In FY 2019, WBC mentioned that cash earnings were impacted by $849 million due to higher costs associated with customer remediation and costs associated with exiting financial planning business.

The major banks have incurred significant costs and provisions, following the Royal Commission enquiry. However, it should be noted that as major banks have kept provisions, the actual cost is yet to be realised.

Record low interest rate could have an impact on net interest margins of the banks; however, it is also equally important to note that the impact to every bank is idiosyncratic, depending upon the revenue streams. In addition, the sluggish economic growth is not a good sign for banks, as economic activity falls, it could have impact on the businesses of the major banks.

In FY 2019, NAB mentioned that net interest margin decreased by 7 basis points over FY 2018, out of which 2 basis points impact was due to lower net interest income and 3 basis point decrease in lending margin was due to lower housing lending margins on the back of competition, among other reasons.

The bank also acknowledges the slowdown in the economic growth and expects it to remain below trend in 2020 and 2021. It was reported that key adverse dynamics for Australia continue to be weak growth in consumption and a decline in dwelling investment.

ANZ expects challenging trading conditions in the foreseeable future, while record low interest rates in the country and global trade tensions would continue to pressurise earnings capability of the bank.

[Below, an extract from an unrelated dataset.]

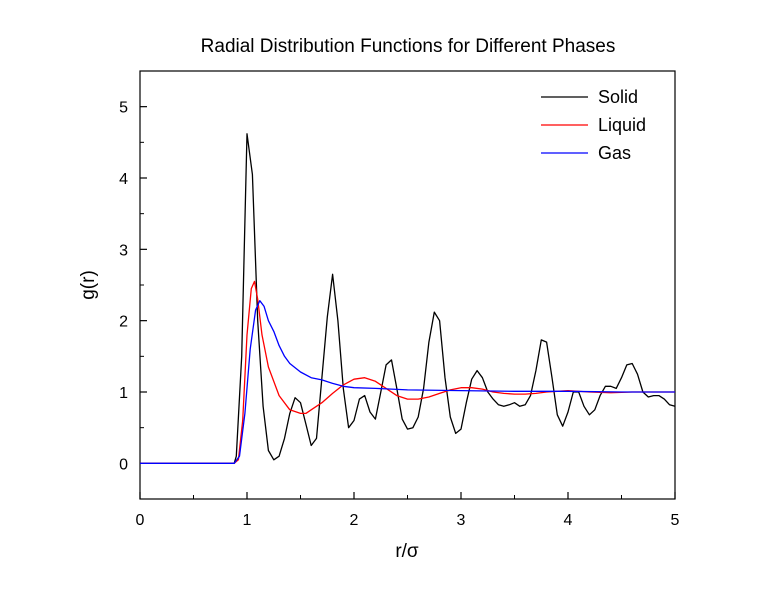 The height and width of the screenshot is (600, 784). I want to click on y-axis: 0 1 2 3 4 5, so click(133, 285).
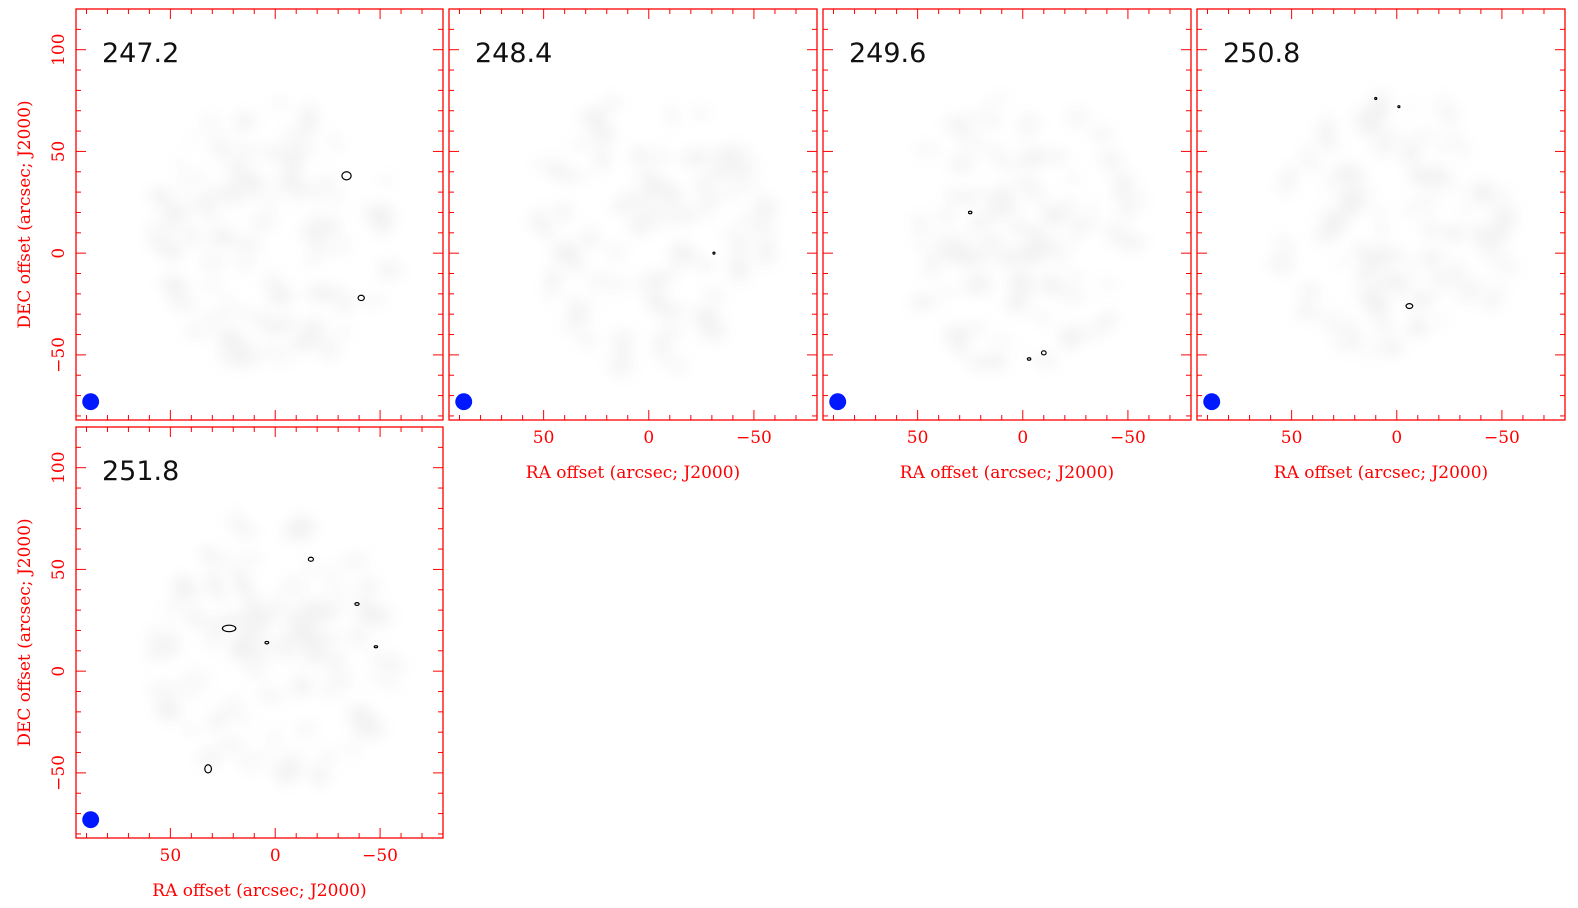 The width and height of the screenshot is (1578, 908). What do you see at coordinates (1262, 54) in the screenshot?
I see `panel-frequency-label: 250.8` at bounding box center [1262, 54].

In its Q1 update, Commonwealth Bank of Australia stated that it is well positioned in an operating environment that is challenged by factors like global macroeconomic uncertainty and historically low interest rates.

It was also reported that CBA would remain disciplined in a low interest rate environment to deliver value for its customers, and 800k retail shareholders, including many retirees relying on CBA’s dividends.

WBC mentions that the economic outlook for Australia remains challenging, and the bank expects credit growth to lift slightly in 2020 to 3% overall. It was also stated that the environment for banks remains challenging due to lower rates.

In addition, the regulators from Australia and New Zealand have several ongoing reviews related to home loan pricing, remuneration, and capital/ risk weighted asset methodologies across the sector. It expects that additional information about the reviews would arrive in the year ahead.

Stock Prices, as on 15 November 2019 (AEST 03:09 PM)

NAB was trading at $27.465, down by 1.205% relative to the previous close.

ANZ was trading at $25.385, up by 0.257% relative to the previous close.

CBA was trading at $80.570, up by 1.003% relative to the previous close.

WBC was trading at $26.575, up by 0.019% by relative to the previous close.